China's top court on Tuesday released new guidelines for judges trying criminal cases that involve insider trading and leaks of secret economic data.
The judicial interpretation, issued by the Supreme People's Court, aims to better protect the securities and futures markets.
Chinese judges tried 22 similar cases in the last five years, although half of those occurred in 2011, according to the top court.
"The amount is not large, but the speed of growth in the last five years has been very fast," Sun Jungong, spokesman for the Supreme People's Court, said at a news conference in Beijing.
In the entire country, there were 11 cases involving insider trading or leaked information in 2011, more than 10 times as many as in 2007.
To highlight his point, Sun used a case involving Huang Guangyu, the former Chinese appliance tycoon jailed in 2010.

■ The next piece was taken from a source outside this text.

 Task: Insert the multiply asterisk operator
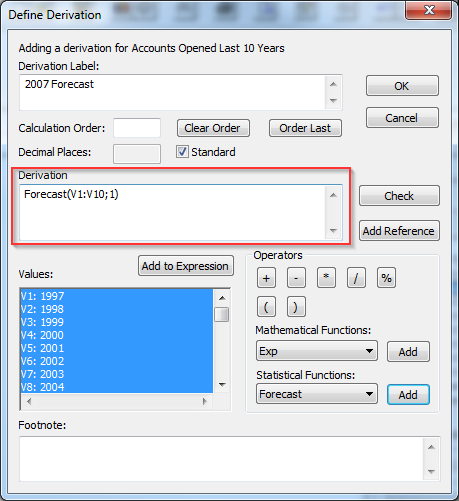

Huang, the major shareholder of Beijing Centergate Technologies, which is listed on the Shenzhen Stock Exchange, asked others to buy the company's stocks before statements of major transactions and corporate restructuring were issued.
He acquired more than 140 million shares valued at 1.8 billion yuan ($286 million) and profits of nearly 400 million yuan in three such insider deals, according to the court.
Beijing No 2 Intermediate People's Court gave Huang, formerly China's richest man, a 14-year sentence in prison in May 2010 for illegal business dealings, insider trading and corporate bribery.
In another case , Du Lanku, a former accountant for China Electronics Technology Group, was also given a six-year sentence for insider trading in Wuxi of East China's Jiangsu province in 2009.
"These examples are typical cases of insider trading that have seriously jeopardized the security of the capital market and the economic order," Sun added.
Pei Xianding, senior judge of the Supreme People's Court, echoed Sun, saying the publication of the interpretation was timely.
The interpretation gives a definition of people possessing insider information and describes under what circumstances people can be found guilty of illegally obtaining insider information.
"Every stockholder wants to know insider information to earn more money, but if they get such information in illegal ways or with malicious intent, they should face punishment," Pei said.
An analyst at China Post Securities, who did not want to be identified, said that the judicial interpretation has more specifically defined the abnormal conditions of insider trading, which makes it easier for regulators to collect evidence.
The analyst said the interpretation pointed out that red flags should be raised if the timing of transactions are consistent with insider information. The time spent on investigations may be reduced dramatically, the analyst added.
However, an official with the China Securities Regulatory Commission, who also did not want to be identified, said it will still be difficult to investigate insider trading because the crime is covert and high-tech.
It usually takes at least 15 days to determine one funding source, and about seven sources can be used to solve the whole case, the official said.
Meanwhile, the top court also added that most suspects in the cases have professional knowledge, including security, futures and accounting. They mainly transfer the insider information using the Internet, which presents a great obstacle for legal workers gathering evidence.
The regulatory commission has been accelerating the disclosure of cases since its new chairman Guo Shuqing pledged to take a zero-tolerance attitude and crack down on illegal securities transactions.
The total number of investigated cases involving inside trading or leaks of secret economic data in the Chinese market has exceeded the sum of those in all mature markets in the world, according to the commission.